Input records: Begin

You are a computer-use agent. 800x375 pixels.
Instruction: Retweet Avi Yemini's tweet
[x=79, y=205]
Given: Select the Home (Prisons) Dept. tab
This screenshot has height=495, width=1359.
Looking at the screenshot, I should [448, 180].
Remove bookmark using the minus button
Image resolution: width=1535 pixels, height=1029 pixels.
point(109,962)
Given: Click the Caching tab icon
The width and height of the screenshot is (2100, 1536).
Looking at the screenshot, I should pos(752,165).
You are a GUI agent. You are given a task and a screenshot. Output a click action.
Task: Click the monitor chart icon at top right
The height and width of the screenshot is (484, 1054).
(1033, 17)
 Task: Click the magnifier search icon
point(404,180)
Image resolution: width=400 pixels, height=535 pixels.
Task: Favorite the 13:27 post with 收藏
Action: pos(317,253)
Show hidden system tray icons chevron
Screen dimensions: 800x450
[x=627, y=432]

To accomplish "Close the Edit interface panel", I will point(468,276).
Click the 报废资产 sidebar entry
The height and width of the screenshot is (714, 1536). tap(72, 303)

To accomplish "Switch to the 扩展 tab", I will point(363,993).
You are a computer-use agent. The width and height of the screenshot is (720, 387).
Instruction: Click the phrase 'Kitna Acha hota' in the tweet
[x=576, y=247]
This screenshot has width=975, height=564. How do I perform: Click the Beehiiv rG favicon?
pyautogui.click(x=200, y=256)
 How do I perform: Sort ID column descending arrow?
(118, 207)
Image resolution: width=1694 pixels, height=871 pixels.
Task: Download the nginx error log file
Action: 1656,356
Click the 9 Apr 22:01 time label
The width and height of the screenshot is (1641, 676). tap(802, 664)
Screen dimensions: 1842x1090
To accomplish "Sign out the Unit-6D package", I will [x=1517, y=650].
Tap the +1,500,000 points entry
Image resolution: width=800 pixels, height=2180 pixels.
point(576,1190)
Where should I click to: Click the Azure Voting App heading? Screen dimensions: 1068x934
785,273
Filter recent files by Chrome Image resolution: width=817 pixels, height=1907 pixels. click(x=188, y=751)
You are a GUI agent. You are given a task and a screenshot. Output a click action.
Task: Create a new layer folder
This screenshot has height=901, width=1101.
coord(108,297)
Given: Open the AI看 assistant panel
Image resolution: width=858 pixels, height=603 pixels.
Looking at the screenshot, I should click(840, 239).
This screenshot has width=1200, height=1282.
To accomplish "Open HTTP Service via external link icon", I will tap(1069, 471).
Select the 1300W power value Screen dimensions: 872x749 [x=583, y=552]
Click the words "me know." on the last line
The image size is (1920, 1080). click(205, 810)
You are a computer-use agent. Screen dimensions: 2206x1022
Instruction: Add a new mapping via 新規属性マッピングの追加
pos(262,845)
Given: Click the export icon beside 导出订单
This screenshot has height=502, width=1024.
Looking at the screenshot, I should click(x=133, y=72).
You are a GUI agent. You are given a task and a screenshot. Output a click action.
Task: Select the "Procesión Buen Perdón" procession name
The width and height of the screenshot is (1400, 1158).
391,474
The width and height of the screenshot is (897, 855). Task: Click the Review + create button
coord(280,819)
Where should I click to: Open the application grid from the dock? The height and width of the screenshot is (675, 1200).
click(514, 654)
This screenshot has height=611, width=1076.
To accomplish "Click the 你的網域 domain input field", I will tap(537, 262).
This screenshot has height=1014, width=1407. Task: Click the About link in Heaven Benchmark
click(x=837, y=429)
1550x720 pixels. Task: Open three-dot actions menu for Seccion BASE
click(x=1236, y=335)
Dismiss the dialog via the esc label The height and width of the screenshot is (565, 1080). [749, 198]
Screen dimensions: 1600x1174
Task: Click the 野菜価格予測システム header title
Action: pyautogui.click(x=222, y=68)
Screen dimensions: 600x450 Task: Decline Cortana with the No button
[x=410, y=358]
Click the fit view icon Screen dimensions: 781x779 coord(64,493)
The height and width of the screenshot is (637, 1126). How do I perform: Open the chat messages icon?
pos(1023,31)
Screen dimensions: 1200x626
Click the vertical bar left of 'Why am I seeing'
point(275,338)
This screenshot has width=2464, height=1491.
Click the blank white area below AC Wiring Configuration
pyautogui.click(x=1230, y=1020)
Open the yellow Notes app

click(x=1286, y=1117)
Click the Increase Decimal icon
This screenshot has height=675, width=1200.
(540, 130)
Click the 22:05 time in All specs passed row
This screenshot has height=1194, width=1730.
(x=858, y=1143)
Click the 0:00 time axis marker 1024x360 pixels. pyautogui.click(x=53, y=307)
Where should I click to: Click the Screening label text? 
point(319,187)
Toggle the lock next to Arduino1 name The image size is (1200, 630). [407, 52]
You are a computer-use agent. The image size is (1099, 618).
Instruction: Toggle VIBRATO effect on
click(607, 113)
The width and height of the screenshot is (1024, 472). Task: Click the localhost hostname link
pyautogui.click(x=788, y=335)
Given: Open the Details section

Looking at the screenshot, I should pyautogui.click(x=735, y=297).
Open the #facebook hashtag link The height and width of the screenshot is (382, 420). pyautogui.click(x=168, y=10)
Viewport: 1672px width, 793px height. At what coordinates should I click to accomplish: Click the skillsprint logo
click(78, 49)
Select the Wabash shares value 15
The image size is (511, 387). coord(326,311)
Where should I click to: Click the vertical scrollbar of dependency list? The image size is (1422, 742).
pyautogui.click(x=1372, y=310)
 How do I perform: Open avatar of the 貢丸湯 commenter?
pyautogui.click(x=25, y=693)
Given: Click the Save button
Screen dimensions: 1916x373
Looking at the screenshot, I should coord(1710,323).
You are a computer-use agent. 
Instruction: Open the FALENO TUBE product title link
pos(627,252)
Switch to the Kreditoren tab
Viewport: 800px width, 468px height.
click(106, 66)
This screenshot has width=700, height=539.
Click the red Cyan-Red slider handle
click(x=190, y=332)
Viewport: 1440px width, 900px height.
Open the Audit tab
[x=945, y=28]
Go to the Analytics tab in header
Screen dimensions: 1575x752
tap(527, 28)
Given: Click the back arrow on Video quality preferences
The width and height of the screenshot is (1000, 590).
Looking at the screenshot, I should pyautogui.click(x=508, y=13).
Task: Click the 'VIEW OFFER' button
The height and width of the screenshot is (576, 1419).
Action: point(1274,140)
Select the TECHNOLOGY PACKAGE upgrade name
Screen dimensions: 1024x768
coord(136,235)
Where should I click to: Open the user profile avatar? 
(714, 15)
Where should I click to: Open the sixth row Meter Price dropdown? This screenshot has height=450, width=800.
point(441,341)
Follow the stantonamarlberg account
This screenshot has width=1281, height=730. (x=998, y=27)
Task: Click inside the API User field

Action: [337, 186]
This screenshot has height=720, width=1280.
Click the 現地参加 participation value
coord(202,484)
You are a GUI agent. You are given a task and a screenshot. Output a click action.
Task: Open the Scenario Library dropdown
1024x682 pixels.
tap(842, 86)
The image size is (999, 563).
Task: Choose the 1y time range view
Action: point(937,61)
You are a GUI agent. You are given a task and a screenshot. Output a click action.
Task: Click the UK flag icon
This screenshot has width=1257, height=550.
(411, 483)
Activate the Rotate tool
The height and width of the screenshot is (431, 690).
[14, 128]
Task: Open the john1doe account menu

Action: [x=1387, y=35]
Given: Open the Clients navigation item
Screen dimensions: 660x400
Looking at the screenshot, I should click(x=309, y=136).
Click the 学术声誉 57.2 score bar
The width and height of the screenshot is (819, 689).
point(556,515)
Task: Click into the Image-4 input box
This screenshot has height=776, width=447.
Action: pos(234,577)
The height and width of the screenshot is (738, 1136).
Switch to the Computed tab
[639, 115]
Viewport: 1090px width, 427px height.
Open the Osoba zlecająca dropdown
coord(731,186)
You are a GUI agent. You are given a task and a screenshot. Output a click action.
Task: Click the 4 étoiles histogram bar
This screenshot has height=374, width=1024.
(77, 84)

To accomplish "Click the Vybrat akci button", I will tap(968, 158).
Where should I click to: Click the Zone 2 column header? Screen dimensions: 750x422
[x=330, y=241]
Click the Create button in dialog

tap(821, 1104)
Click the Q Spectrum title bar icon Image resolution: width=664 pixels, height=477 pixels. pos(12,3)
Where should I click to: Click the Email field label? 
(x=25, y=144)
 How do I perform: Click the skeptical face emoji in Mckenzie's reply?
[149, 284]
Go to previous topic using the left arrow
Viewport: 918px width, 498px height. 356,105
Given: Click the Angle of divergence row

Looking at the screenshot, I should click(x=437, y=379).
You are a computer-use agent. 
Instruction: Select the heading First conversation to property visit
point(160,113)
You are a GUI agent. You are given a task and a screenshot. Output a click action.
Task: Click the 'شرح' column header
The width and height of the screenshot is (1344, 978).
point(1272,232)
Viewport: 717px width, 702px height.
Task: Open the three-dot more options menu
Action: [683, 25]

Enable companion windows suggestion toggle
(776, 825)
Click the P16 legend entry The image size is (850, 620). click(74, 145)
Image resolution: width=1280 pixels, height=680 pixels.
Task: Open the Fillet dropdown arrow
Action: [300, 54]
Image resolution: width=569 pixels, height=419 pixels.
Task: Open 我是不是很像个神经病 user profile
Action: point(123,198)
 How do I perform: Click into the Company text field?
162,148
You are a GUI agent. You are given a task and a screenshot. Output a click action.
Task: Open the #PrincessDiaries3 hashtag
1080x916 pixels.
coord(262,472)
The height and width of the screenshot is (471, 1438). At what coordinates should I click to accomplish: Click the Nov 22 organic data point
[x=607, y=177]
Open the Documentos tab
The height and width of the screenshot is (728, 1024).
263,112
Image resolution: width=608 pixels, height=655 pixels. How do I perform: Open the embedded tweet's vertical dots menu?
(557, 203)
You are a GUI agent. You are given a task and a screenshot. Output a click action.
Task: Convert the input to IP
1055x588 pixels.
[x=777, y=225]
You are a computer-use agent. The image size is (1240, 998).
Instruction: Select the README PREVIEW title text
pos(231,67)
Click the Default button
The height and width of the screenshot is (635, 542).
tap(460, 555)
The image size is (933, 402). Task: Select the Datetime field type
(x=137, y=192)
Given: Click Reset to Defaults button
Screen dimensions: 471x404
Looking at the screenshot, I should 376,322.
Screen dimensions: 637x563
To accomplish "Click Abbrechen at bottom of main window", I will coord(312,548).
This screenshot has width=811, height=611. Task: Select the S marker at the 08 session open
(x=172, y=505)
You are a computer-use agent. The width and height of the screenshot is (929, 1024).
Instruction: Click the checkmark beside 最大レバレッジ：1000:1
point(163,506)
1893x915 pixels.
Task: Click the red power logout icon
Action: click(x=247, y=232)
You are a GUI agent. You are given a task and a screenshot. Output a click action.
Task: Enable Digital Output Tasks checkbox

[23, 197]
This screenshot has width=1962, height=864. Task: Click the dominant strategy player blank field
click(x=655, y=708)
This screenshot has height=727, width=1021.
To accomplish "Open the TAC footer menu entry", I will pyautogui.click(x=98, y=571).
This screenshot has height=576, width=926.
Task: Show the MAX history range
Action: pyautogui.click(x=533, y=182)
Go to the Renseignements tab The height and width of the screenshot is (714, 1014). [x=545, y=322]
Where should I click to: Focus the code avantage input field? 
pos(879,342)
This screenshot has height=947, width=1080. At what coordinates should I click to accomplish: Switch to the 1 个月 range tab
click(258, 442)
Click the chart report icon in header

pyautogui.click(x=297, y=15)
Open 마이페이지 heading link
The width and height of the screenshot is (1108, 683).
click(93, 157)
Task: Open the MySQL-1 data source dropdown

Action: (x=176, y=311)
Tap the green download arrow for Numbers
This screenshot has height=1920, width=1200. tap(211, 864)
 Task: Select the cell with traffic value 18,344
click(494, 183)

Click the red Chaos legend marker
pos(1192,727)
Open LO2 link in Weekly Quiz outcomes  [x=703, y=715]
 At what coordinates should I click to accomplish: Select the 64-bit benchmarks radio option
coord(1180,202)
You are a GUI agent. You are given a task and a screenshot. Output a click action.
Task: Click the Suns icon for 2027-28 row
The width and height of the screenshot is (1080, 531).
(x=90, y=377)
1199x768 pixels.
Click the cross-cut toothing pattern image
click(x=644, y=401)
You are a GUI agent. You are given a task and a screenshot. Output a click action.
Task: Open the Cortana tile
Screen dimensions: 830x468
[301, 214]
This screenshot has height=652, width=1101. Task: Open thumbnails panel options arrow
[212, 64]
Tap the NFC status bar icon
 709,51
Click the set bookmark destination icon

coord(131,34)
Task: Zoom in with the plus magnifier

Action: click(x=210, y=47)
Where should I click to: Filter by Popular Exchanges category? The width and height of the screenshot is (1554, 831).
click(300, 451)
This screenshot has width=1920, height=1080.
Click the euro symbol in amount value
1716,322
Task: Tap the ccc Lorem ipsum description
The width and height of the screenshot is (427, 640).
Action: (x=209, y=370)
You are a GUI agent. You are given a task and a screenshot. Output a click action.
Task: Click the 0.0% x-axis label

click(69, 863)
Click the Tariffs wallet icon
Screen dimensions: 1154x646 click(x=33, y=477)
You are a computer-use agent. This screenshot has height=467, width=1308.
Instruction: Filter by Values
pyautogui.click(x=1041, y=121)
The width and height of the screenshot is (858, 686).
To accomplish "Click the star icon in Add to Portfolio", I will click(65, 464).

Input records: End

Copying begins at the line that holds "Instruction: Filter by Values" and ends at the last line of the data above, with both included and each line kept exactly.

Instruction: Filter by Values
pyautogui.click(x=1041, y=121)
The width and height of the screenshot is (858, 686).
To accomplish "Click the star icon in Add to Portfolio", I will click(65, 464).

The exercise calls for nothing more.